── Supplied information ──

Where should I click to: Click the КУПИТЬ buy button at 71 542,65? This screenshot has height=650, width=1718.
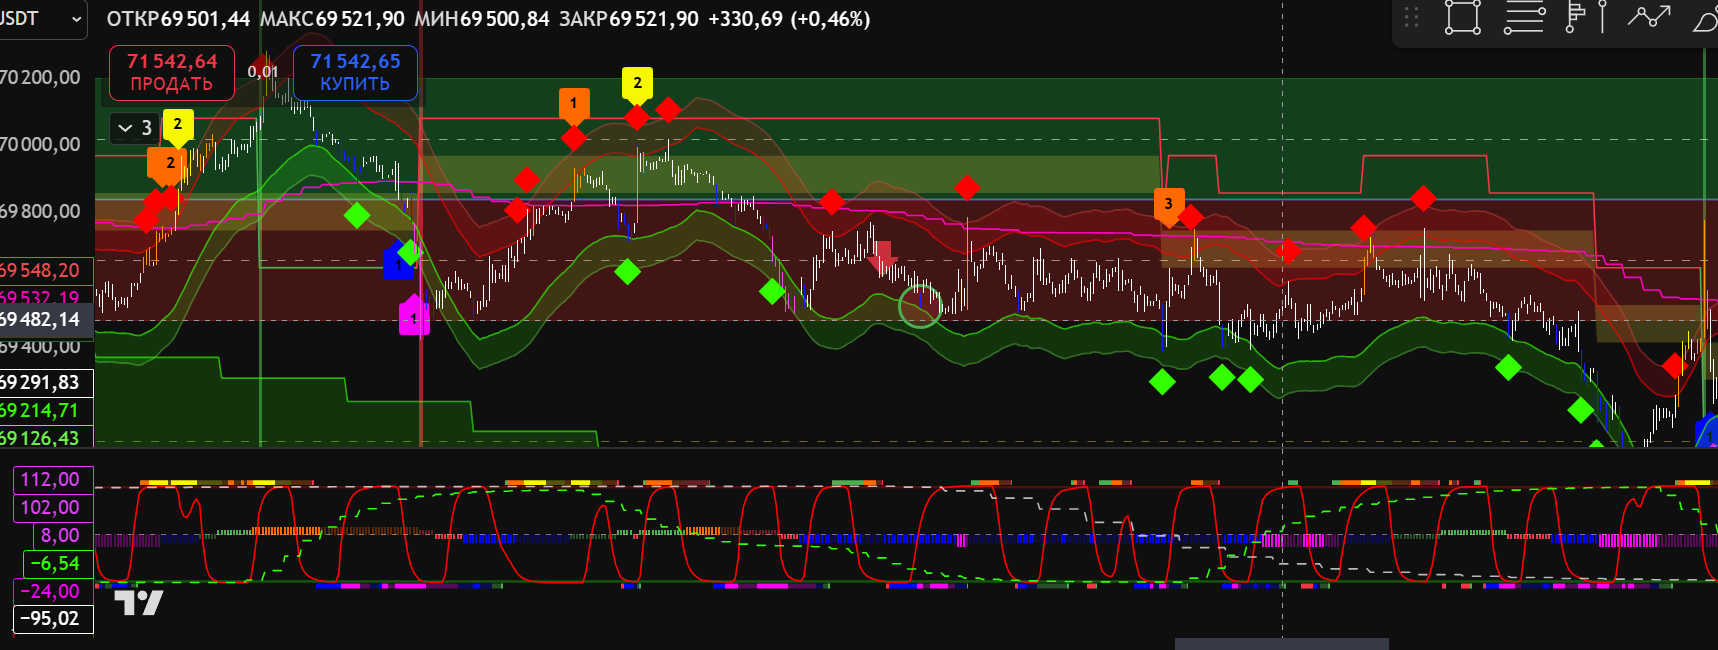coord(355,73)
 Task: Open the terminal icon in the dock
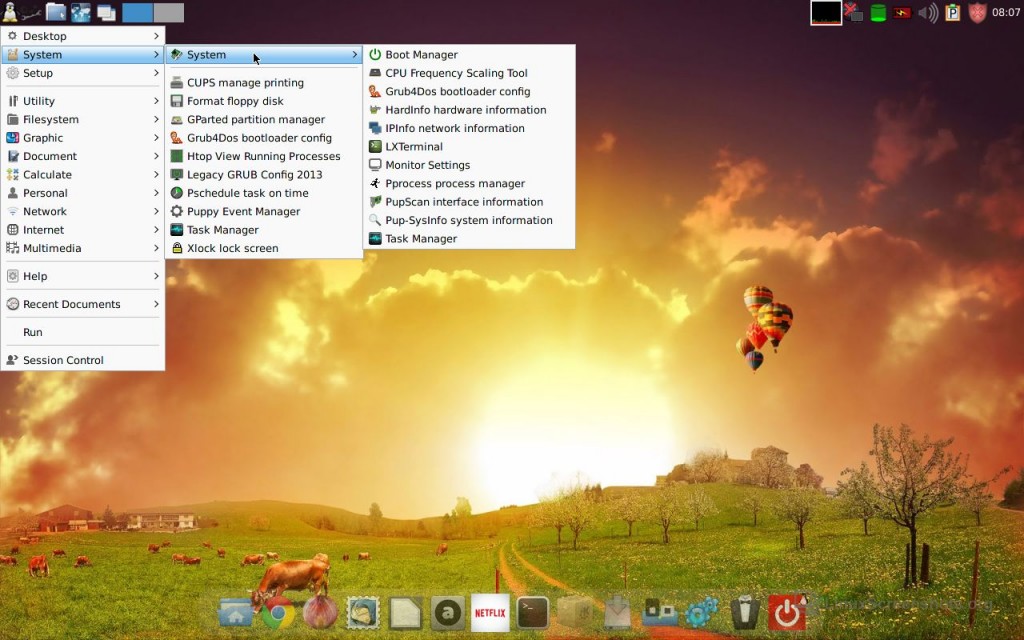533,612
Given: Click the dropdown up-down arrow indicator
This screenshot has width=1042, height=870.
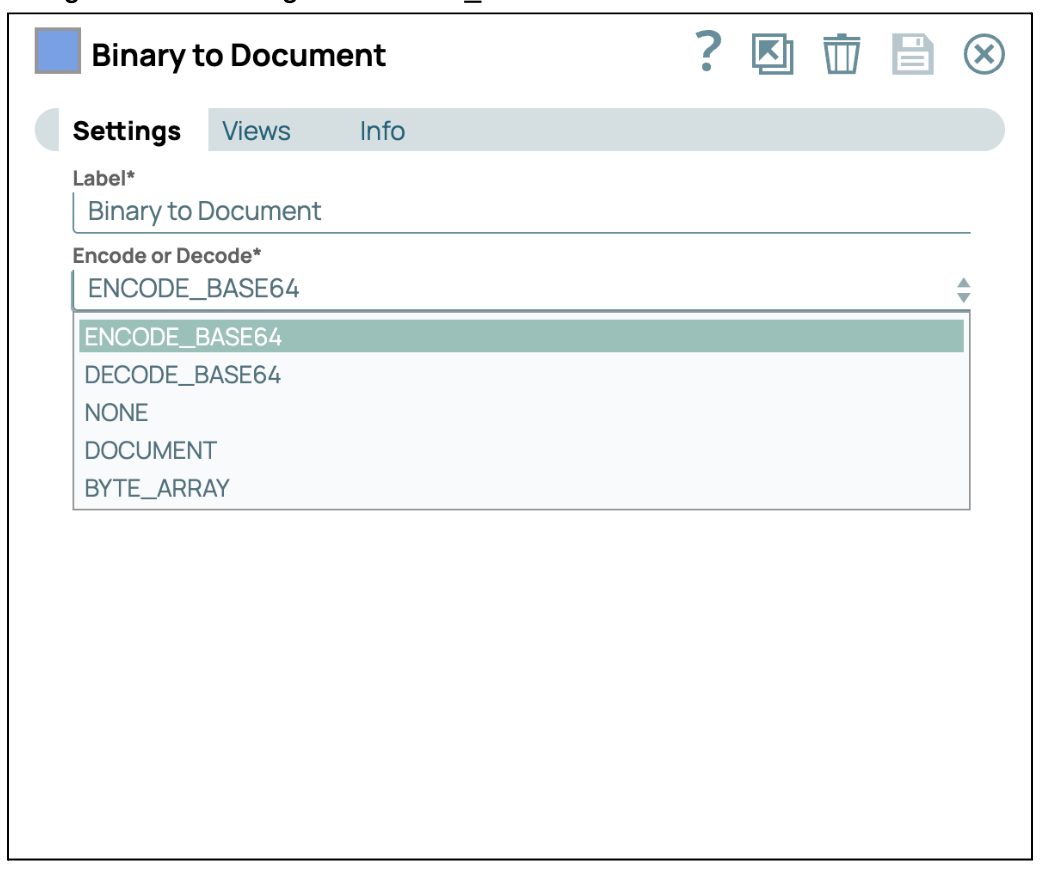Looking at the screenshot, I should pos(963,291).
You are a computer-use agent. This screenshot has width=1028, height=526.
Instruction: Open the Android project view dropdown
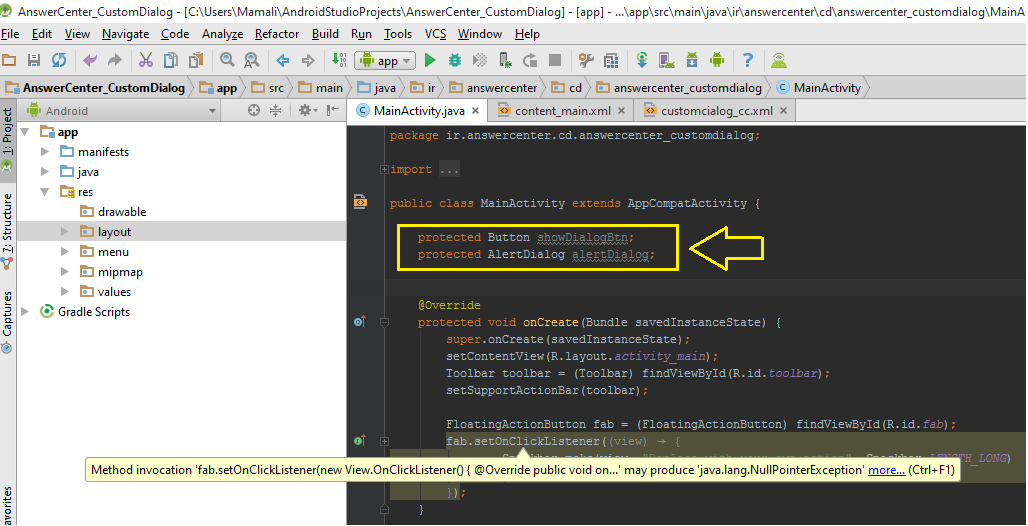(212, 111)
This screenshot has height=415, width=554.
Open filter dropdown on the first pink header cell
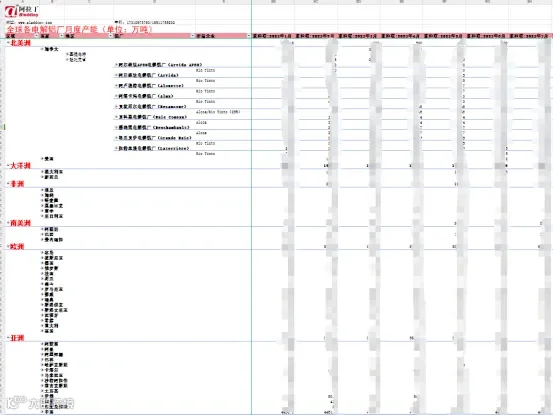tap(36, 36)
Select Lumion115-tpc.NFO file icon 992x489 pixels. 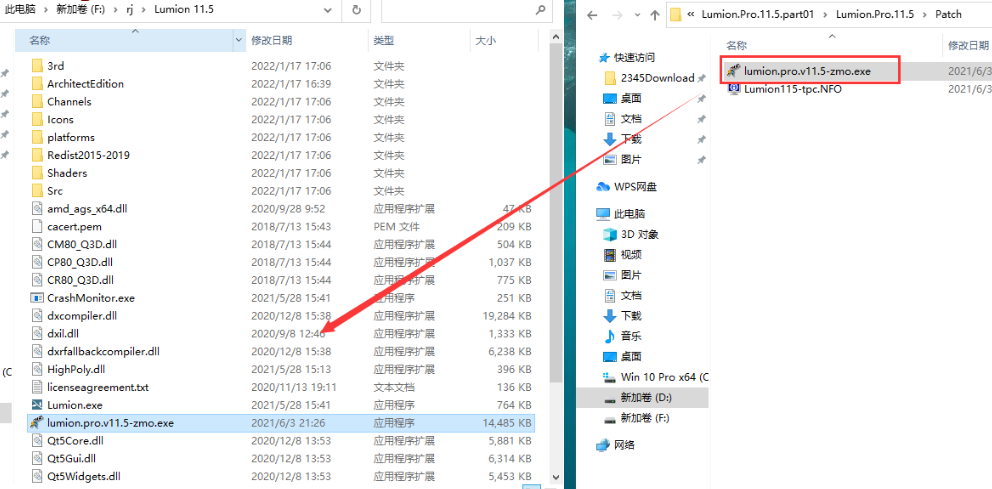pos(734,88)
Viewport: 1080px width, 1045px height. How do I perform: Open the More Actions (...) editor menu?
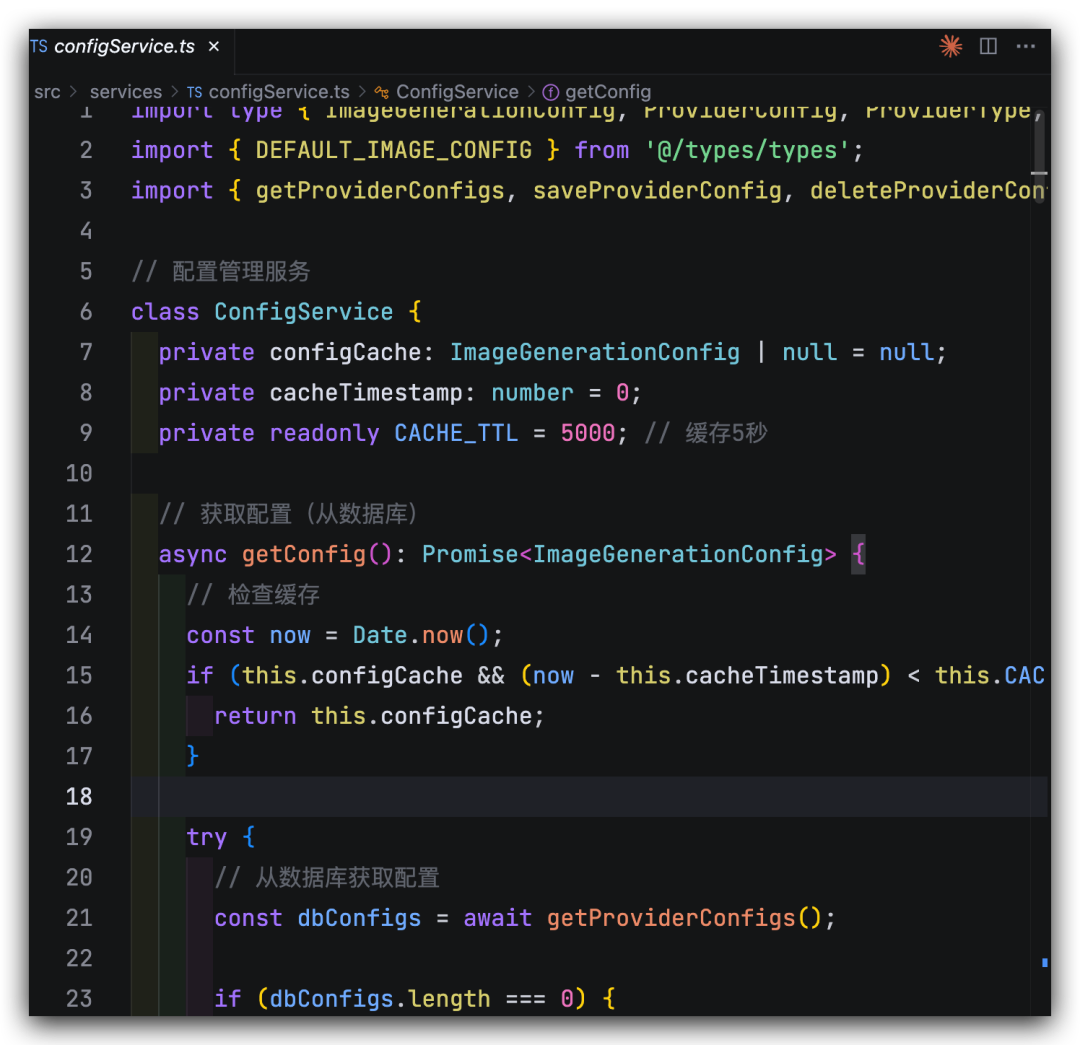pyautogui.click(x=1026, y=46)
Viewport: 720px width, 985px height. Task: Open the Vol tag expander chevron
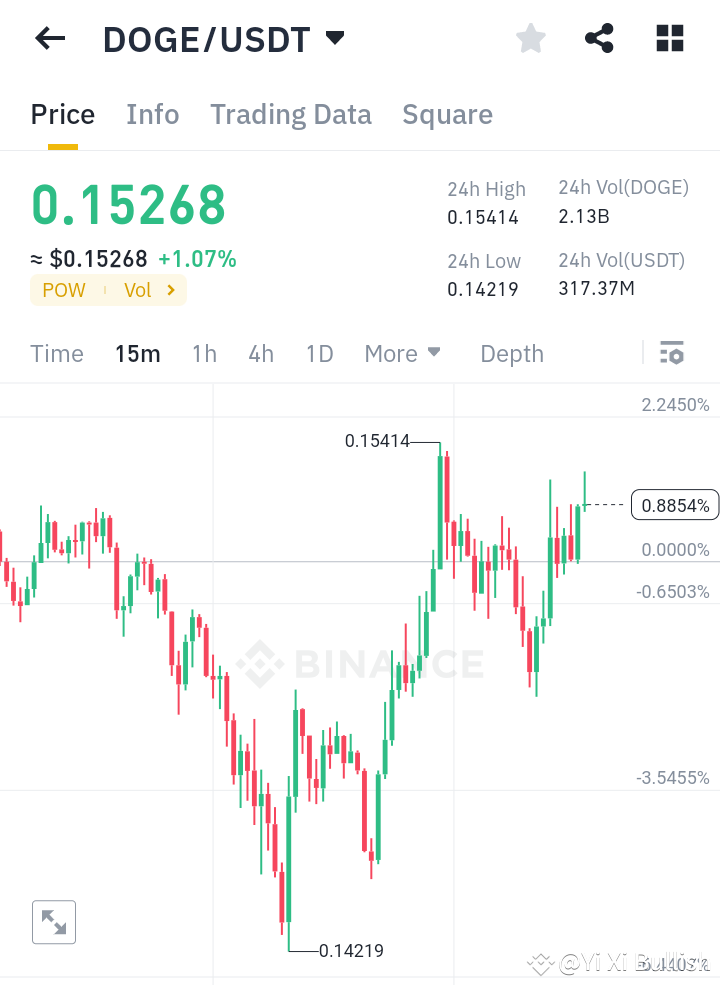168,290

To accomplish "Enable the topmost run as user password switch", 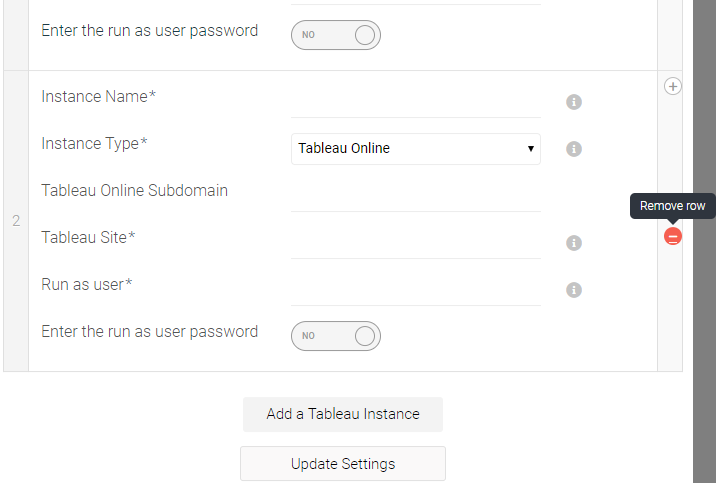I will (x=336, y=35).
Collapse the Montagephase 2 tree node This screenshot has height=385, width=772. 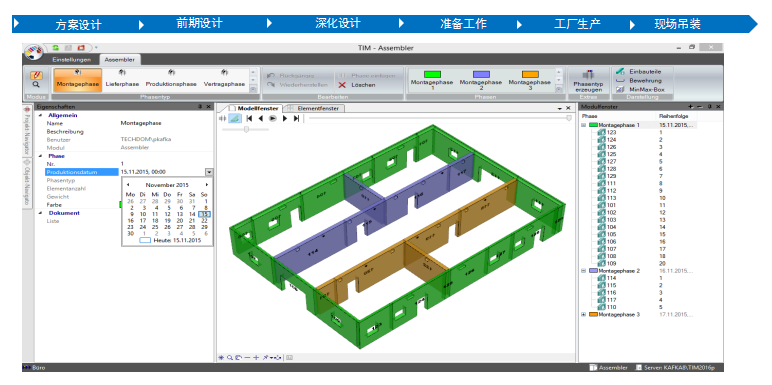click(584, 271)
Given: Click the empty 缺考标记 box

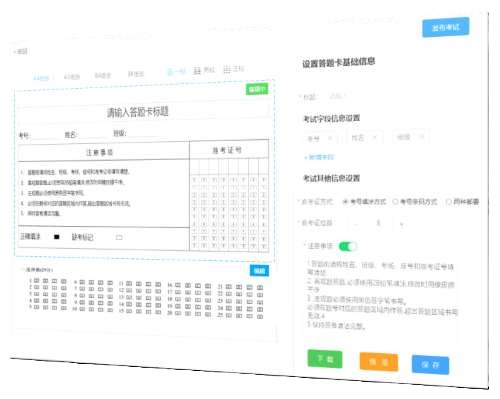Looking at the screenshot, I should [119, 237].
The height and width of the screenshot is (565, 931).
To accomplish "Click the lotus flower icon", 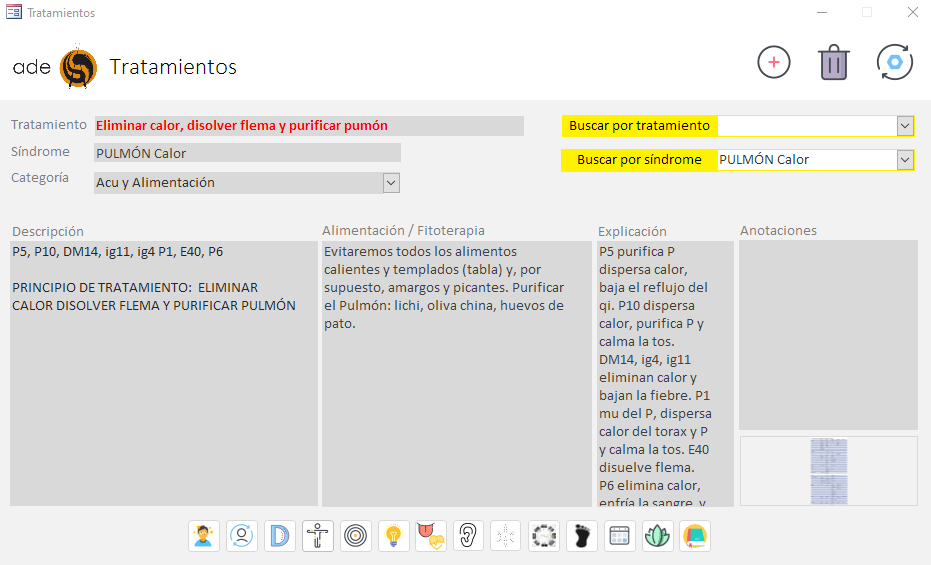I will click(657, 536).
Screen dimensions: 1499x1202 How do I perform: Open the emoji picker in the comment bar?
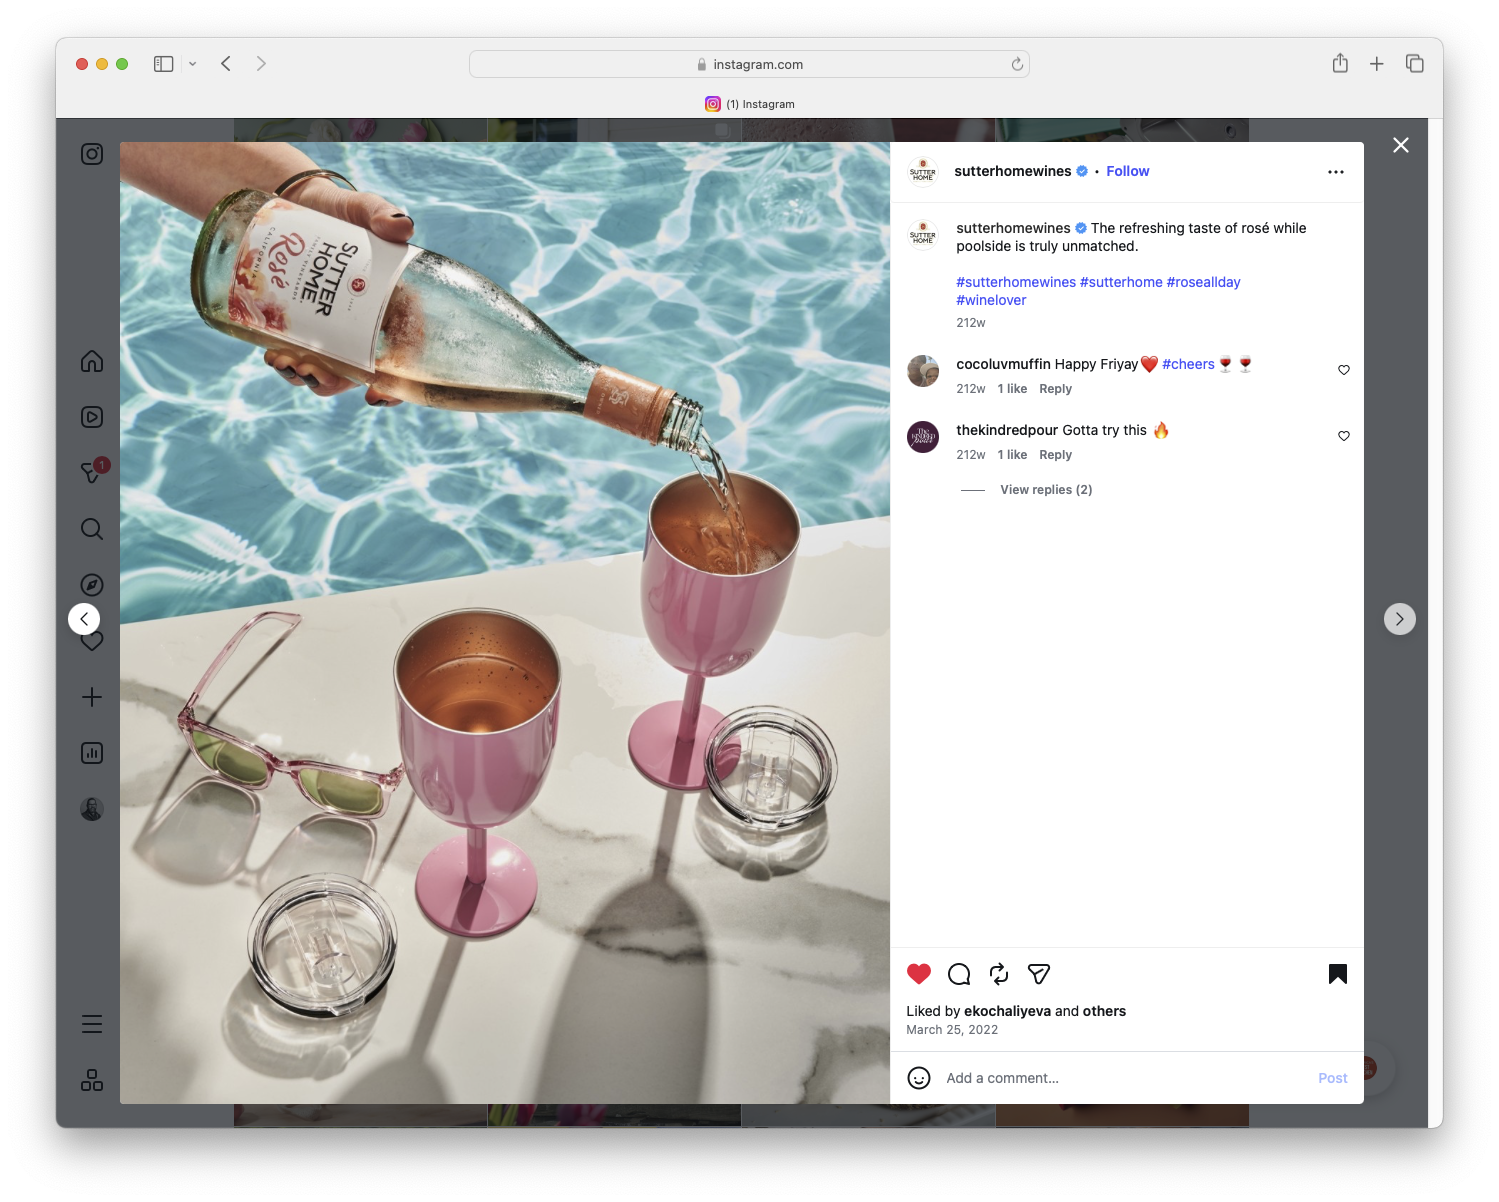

───

Problem to solve = Write out the lines of the entries above exactly, beginning with the first and ending with the line that contains "Given: Click the dropdown". No picture goes in.

Response box =
Where should I click to: Click the КУПИТЬ buy button at 71 542,65? This screenshot has height=650, width=1718.
coord(355,73)
 Task: Open the terminal icon in the dock
533,612
Given: Click the dropdown up-down arrow indicator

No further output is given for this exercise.